Qual è stata la prima impressione a salire a cavallo?

Prima di arrivare a quello ce ne è voluto. Intanto il cavallo è grande e grosso.  Nel mio caso c’è stato un percorso di avvicinamento. In ogni caso, il Centro conta istruttori molto preparati anche per chi ha una disabilità e vuole fare equitazione. Questo mi ha permesso di sentirmi a mio agio. Di non sentirmi esposto a rischi. Avvertivo, infatti, che tutto veniva svolto in sicurezza. E in allegria. Il clima era sempre giocoso e festoso.

Mai fatto sport prima?

Si. Mi piaceva sciare. Sino a che ho potuto vedere ho sempre sciato. Mai fatto equitazione.

Quante volte si allena?

Due o tre volte a settimana. Ogni sessione dura almeno due ore e mezza. Inoltre c’è la preparazione del cavallo prima e alla fine dell’allenamento.

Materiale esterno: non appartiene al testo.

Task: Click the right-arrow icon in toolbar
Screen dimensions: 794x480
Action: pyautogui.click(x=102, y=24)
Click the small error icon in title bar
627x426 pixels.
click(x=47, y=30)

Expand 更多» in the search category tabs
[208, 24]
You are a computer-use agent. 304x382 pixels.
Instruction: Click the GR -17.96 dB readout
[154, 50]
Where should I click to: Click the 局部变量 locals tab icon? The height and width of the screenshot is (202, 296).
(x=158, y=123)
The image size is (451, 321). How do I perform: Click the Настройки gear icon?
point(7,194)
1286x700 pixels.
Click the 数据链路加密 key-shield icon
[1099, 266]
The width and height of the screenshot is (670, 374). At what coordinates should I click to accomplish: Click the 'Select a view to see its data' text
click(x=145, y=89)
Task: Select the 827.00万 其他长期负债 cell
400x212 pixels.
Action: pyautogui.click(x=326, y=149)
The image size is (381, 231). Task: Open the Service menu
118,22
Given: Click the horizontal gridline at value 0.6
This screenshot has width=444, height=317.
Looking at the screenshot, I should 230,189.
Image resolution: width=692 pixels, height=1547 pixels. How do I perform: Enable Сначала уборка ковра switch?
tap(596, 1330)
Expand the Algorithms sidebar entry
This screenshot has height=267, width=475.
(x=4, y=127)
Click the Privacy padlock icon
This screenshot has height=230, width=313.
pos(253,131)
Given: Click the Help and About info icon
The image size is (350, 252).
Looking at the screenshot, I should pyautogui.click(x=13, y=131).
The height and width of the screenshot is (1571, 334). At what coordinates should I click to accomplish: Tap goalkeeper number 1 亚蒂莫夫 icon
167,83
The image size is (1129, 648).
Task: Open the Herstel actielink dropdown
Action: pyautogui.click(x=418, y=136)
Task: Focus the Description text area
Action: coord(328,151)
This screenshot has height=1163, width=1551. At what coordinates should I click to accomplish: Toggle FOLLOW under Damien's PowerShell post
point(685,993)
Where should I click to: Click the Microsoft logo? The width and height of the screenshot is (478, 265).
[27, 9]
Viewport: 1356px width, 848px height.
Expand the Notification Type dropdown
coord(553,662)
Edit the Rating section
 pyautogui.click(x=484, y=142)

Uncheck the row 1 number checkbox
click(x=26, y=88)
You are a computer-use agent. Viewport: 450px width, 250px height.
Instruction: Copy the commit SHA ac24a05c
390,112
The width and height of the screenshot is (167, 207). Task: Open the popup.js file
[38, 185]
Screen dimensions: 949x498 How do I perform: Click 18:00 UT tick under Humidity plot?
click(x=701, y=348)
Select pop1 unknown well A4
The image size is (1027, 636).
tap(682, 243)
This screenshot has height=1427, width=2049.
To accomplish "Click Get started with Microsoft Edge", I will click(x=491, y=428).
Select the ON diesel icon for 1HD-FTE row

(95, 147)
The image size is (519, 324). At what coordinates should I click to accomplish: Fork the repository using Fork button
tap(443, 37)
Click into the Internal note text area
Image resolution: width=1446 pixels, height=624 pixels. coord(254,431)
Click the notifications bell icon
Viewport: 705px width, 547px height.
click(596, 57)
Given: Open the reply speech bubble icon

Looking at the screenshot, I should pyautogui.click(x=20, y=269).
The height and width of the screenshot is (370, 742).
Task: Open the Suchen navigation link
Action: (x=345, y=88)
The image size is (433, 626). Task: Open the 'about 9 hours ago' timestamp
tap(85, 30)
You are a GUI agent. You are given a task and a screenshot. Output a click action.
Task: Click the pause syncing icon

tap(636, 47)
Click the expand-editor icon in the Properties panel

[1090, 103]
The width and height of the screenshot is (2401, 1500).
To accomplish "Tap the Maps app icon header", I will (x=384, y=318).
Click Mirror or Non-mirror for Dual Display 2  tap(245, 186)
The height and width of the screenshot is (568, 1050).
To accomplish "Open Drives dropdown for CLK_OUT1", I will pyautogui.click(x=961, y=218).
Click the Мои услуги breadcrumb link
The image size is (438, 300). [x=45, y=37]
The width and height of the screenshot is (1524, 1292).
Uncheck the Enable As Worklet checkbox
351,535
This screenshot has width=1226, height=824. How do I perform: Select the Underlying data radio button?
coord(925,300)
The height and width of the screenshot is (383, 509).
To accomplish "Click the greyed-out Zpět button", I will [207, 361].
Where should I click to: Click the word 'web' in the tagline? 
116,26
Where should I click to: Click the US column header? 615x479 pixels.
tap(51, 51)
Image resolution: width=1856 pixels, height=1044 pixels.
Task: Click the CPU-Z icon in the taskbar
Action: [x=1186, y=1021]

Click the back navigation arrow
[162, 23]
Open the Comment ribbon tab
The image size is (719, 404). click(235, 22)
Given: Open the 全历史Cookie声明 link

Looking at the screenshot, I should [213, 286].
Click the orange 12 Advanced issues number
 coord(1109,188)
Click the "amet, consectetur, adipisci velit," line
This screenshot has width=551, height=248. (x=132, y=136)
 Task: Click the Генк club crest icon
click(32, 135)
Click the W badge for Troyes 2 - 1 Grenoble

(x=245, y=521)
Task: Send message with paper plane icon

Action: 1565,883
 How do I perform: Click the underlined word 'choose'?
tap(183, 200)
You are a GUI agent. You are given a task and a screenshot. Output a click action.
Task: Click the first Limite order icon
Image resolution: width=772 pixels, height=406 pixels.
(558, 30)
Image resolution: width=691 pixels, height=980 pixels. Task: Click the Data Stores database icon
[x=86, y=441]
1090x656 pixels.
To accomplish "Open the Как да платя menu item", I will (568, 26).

Come ci arriva al centro equestre?

In due modi. Il primo è con i mezzi pubblici. C’è una tramvia.  Il secondo grazie agli accompagnatori messi a disposizione dai servizi sociali del comune per persone non vedenti.

Vive a Firenze. Come trova la città in fatto di accessibilità?

Meglio Roma di Firenze. Meglio Bologna di Firenze. Firenze, ad esempio, possiede marciapiedi troppo stretti. È vero è una città storica, ma perché non ci sono i percorsi pedonali tattili? Volevo rivolgere la domanda a Matteo Renzi quando era il mio sindaco, ma non mi ha mai ricevuto. Con Dario Nardella, invece, si è istaurato un dialogo. Vedremo che accadrà.

Prossimi appuntamenti agonistici?

Il 24 agosto, sempre a san Rossore. Un percorso di 30 km, fra dune di sabbia e boschi. E poi mi piacerebbe poter fare gare all’estero.

Le Paralimpiadi ad esempio?

No. No. O meglio, magari. L’endurance non è disciplina paralimpica, lo è invece il dressage. Sta cominciando a farsi strada un movimento che vuole portare anche l’endurance ai Giochi. Lo scorso giugno, l’esperienza che il centro equestre fiorentino sta facendo con me è stata portata a un importante convegno mondiale sugli sport equestri. È stato realizzato un video durante alcuni allenamenti ed è stato mostrato ai vertici delle federazioni partecipanti. Lo sport, come si diceva, è diffuso e alla portata di tutti. Scommetto che fra qualche anno sarà disciplina paralimpica. Sarebbe fantastico poter prendere parte alla prima edizione dell’endurance nei Giochi. Sarebbe un altro primato.